_Aufgabenstellung_
#1 Für welche Jahre betrifft der angefochtene Bescheid laut Textauszug die Feststellung von Einkünften?
#2 Gib aus dem Textauszug die Passage von „Der Verwaltungsgerichtshof hat“ bis „als unbegründet abgewiesen.“ wortgetreu wieder.

_Textauszug_
------------------------
VwGH vom 24.02.2005, 2000/15/0057

VwGH vom 24.02.2005, 2000/15/0057

Betreff

Der Verwaltungsgerichtshof hat durch den Vorsitzenden Vizepräsident Dr. W. Pesendorfer und die Hofräte Dr. Sulyok, Dr. Fuchs, Dr. Zorn und Dr. Zehetner als Richter, im Beisein des Schriftführers MMag. Twardosz LL.M., über die Beschwerde der F GmbH & Co KG in R, vertreten durch Dr. Walter Poschinger und Mag. Anita Taucher, Rechtsanwälte in 8010 Graz, Burggasse 12/III, gegen den Bescheid der Finanzlandesdirektion für Steiermark (Berufungssenat) vom , Zl. RV 187/1-8/99, betreffend Feststellung von Einkünften für die Jahre 1995 und 1996, zu Recht erkannt:

Spruch

Die Beschwerde wird als unbegründet abgewiesen.
------------------------
_Gespeicherte Daten_
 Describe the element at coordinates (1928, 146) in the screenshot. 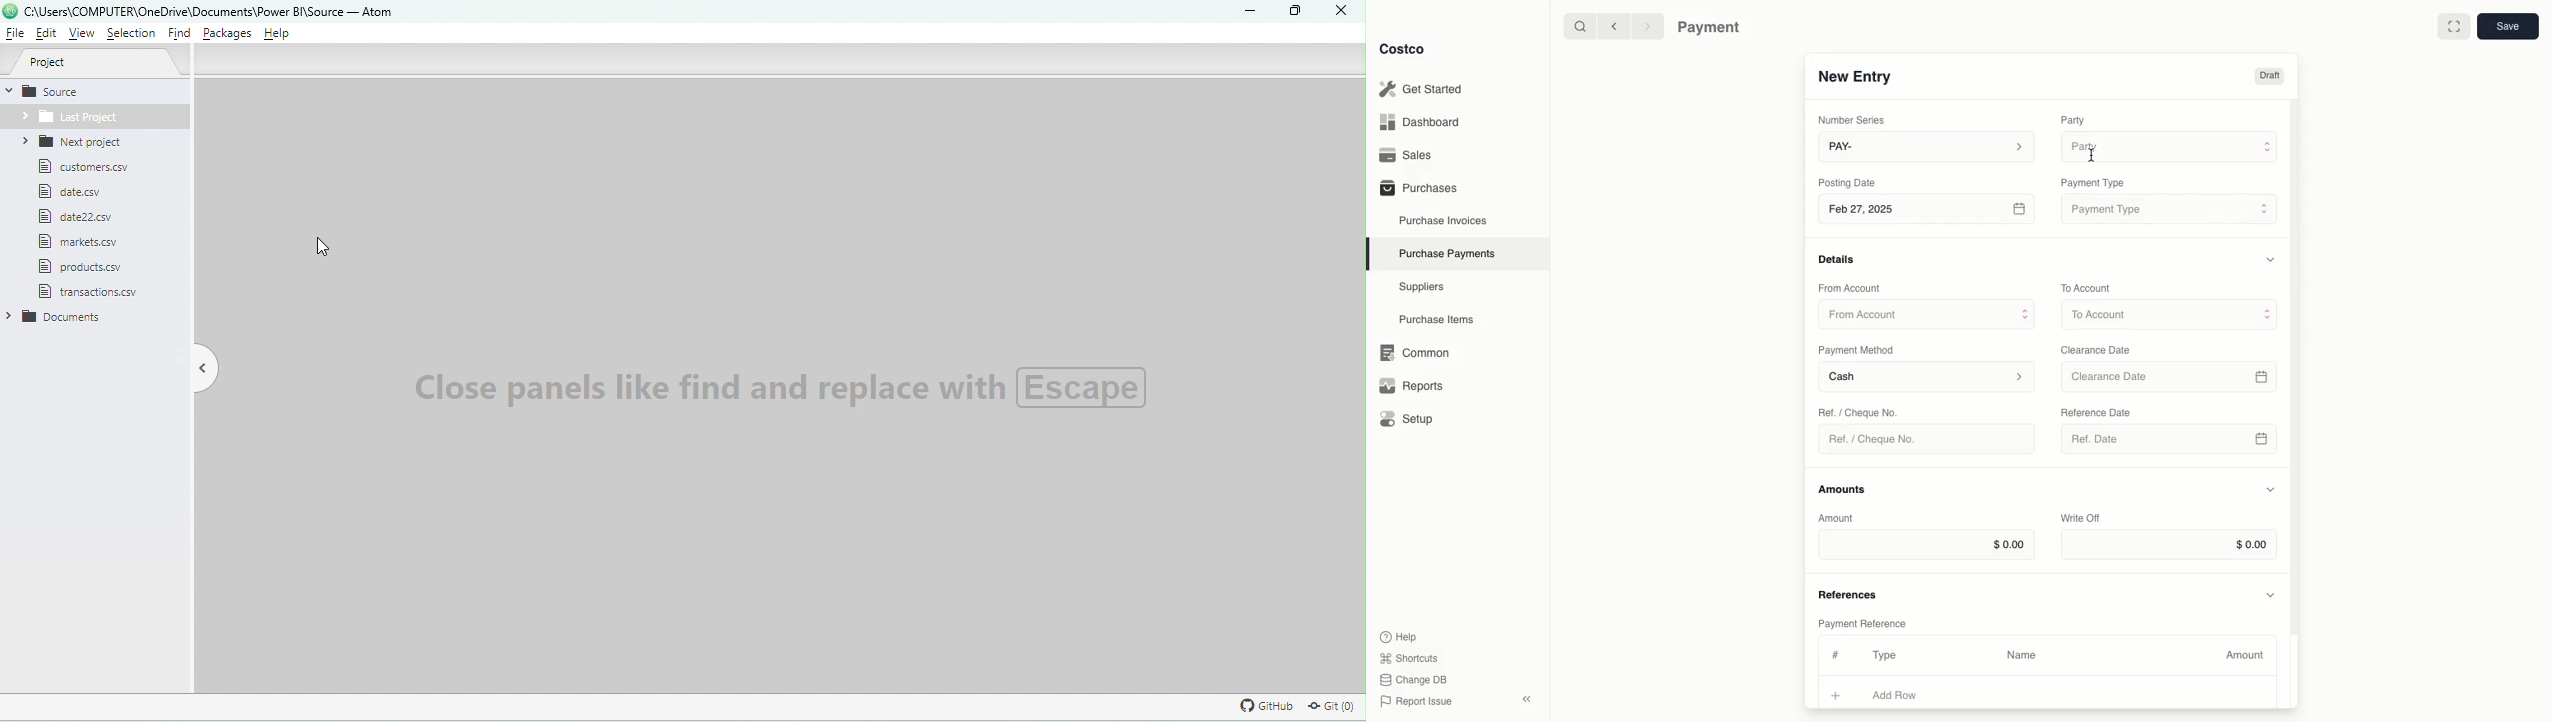

I see `PAY-` at that location.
------------------------
_Lösungen_
#1 Für die Jahre 1995 und 1996.

#2
Der Verwaltungsgerichtshof hat durch den Vorsitzenden Vizepräsident Dr. W. Pesendorfer und die Hofräte Dr. Sulyok, Dr. Fuchs, Dr. Zorn und Dr. Zehetner als Richter, im Beisein des Schriftführers MMag. Twardosz LL.M., über die Beschwerde der F GmbH & Co KG in R, vertreten durch Dr. Walter Poschinger und Mag. Anita Taucher, Rechtsanwälte in 8010 Graz, Burggasse 12/III, gegen den Bescheid der Finanzlandesdirektion für Steiermark (Berufungssenat) vom , Zl. RV 187/1-8/99, betreffend Feststellung von Einkünften für die Jahre 1995 und 1996, zu Recht erkannt:

Spruch

Die Beschwerde wird als unbegründet abgewiesen.